Description:
I am working on a project where I need to insert more than 1 million records into Google Firestore. Currently, my approach is not efficient enough and the process is extremely slow. I am looking for a way to optimize this process.
What I’ve tried:
- Individual inserts: I tried inserting the records one by one using a loop, but this is very slow.
- Batch writes: I attempted to use
batch writes
, but there seems to be a limit on the number of operations I can perform in a single batch. - Firestore SDK for Node.js: I have been using the Firestore SDK for Node.js to manage the inserts.
Current code:
const { Firestore } = require('@google-cloud/firestore');
// Initialize Firestore
const db = new Firestore();
// Data to insert (example)
const data = Array.from({ length: 1000000 }, (_, i) => ({
field1: `value${i}`,
field2: `value${i}`,
}));
// Individual insert
async function insertData() {
for (const item of data) {
await db.collection('my_collection').add(item);
}
}
insertData().then(() => {
console.log('Inserts completed');
}).catch(error => {
console.error('Error inserting data:', error);
});
Problem:
The above code is extremely slow for such a large number of records.
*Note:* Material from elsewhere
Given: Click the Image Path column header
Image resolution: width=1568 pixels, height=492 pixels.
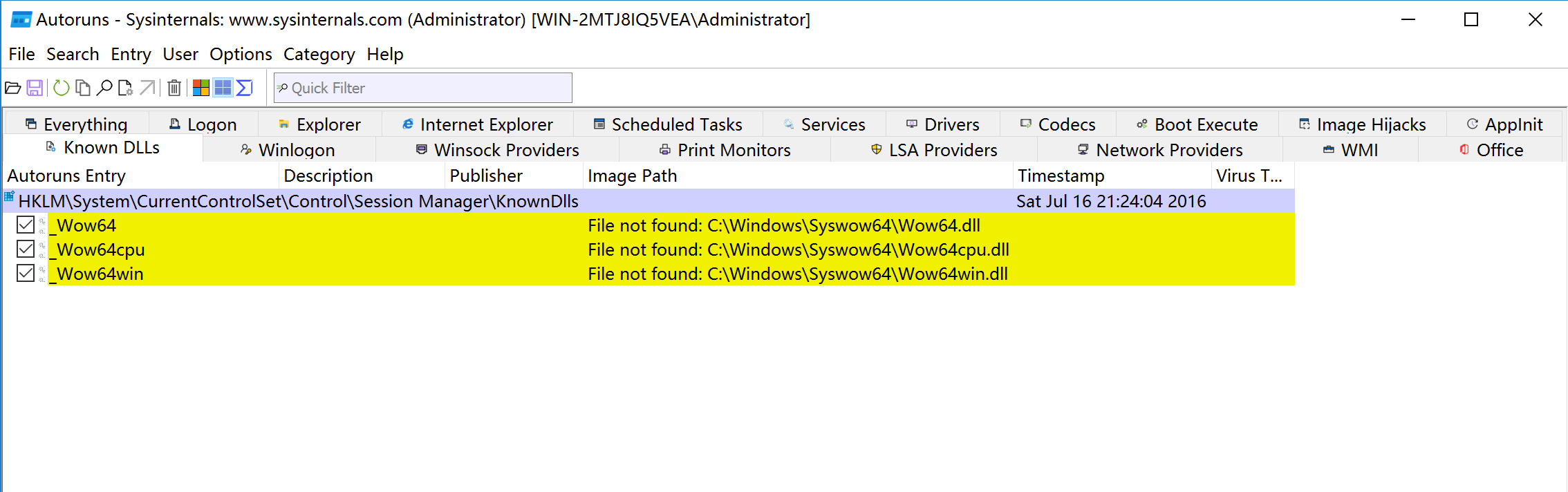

I understand that Firestore has limitations regarding the number of operations per second and per batch, and I would like to know the best way to handle this situation.
Questions:
- What is the best practice for inserting a large number of records into Firestore?
- How can I optimize the process to be more efficient?
- Are there specific limits I need to be aware of and how can I overcome them?
- Is it possible to use other Google Cloud services, such as Pub/Sub or Dataflow, to solve this problem and how could I integrate them into the bulk insert process?
I appreciate any suggestions or code examples that can help improve the performance of bulk inserts into Firestore.